For interactive use it is easy to enter the user PIN when required. However, what is the best practice to „cache“ a PIN in your application?

Ideally I would enter once the PIN during startup of the application and it is then protected by the kernel keyring instead of having an environment variable.

How is this usually done? Or does it get entered remotely from a script running on another server?

That depends on your security requirements and ranges from hard-coded PIN to n-of-m Public Key Authentication .

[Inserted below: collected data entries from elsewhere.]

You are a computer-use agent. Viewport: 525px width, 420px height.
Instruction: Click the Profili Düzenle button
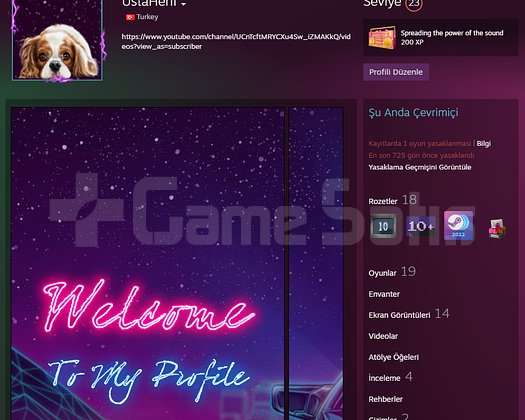[x=396, y=72]
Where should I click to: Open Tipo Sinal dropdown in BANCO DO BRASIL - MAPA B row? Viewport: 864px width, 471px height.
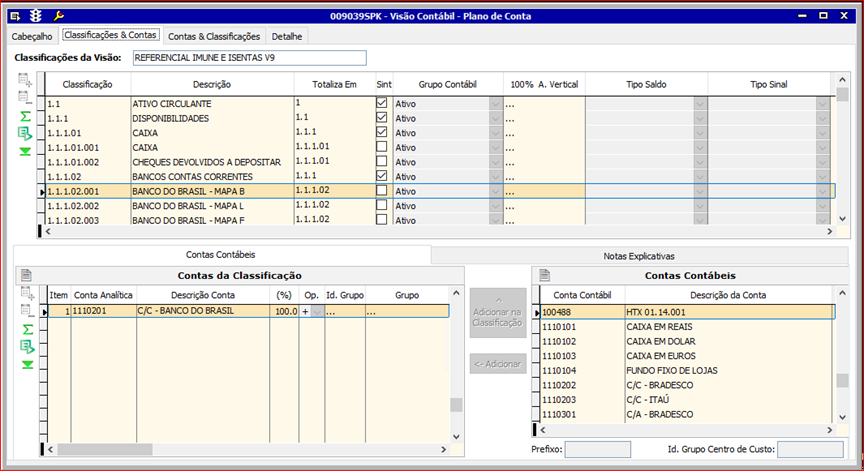point(822,191)
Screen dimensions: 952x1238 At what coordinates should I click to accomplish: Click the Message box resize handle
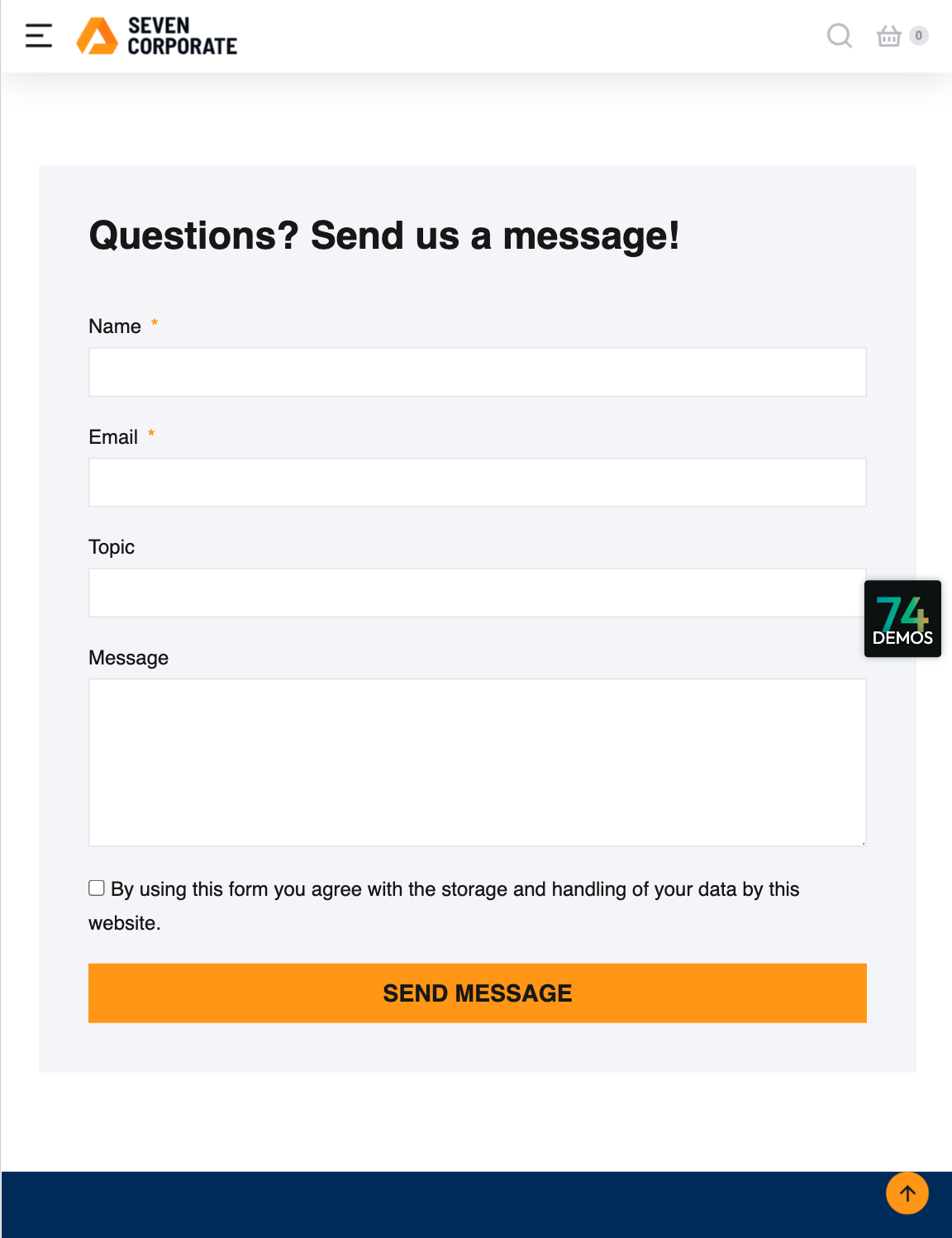click(x=863, y=842)
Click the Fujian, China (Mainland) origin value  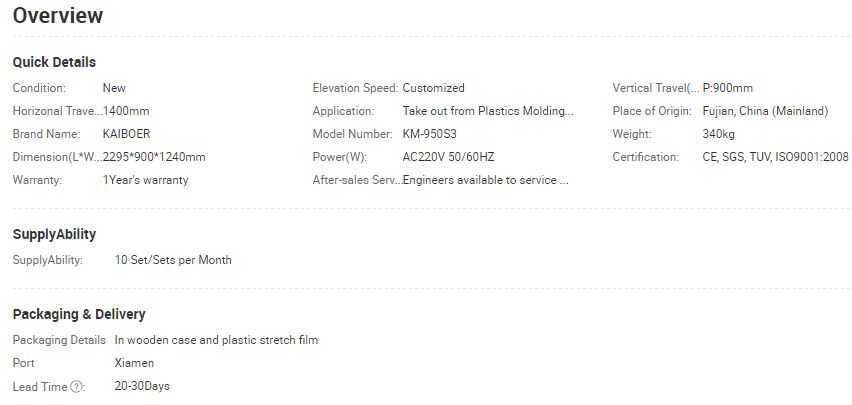coord(765,111)
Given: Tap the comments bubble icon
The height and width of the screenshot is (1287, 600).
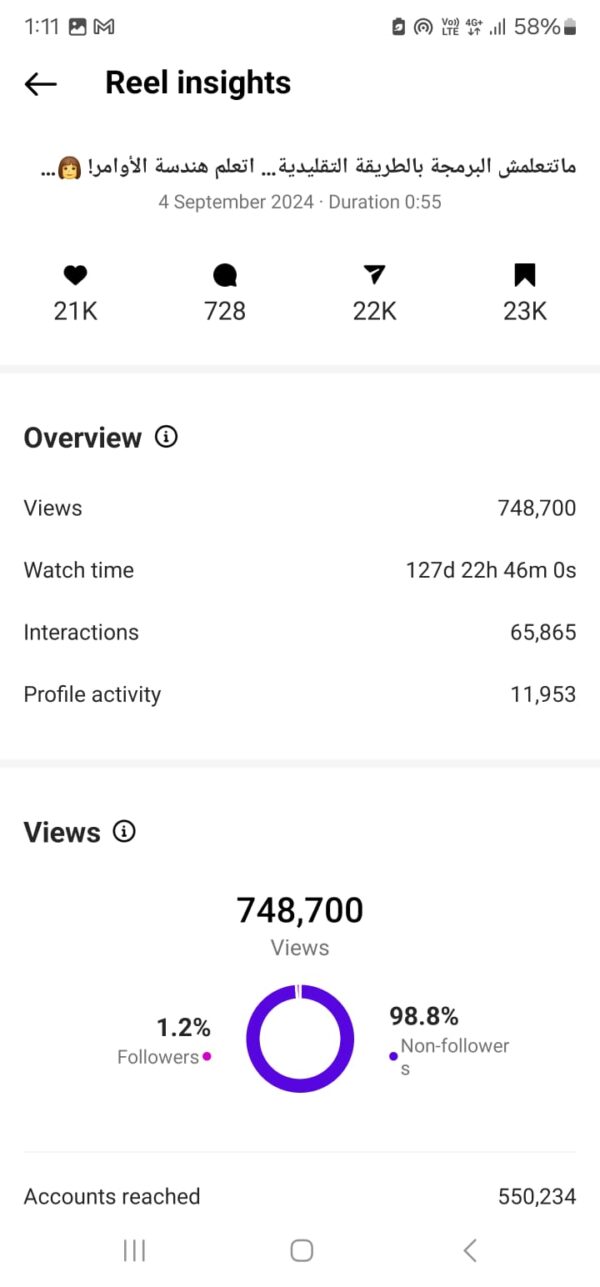Looking at the screenshot, I should [x=225, y=275].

Usually you authenticate towards the HSM and the authentication state is maintained until you logout, reset or remove the device. Obviously that leaves the opportunity to hijack the open connection and ride on the already authenticated communication channel. That is usually mitigated by opening a secure messaging channel with the HSM before (or after) you perform user authentication. That secure messaging channel is then bound to the authentication state, so that an adversary can not intercept the authenticated session.

An application that is using this approach does not need to cache the PIN, as re-authentication happens with each command send to the HSM. You only need to re-enter the PIN if the session terminates for whatever reason. Secure messaging keys are held in memory, so they should disappear when the application terminates.

Secure messaging is supported in the Java middleware (OCF, JCE-Provider) or the PKI-as-a-Service system.

Instead of using a PIN you can also use Public Key Authentication, which is a challenge-response protocol that uses an ECDSA key on a HSM to authenticate towards the other HSM. That can be combined with an n-of-m threshold scheme, so that multiple key custodians need to authenticate before the target HSM is logged-in.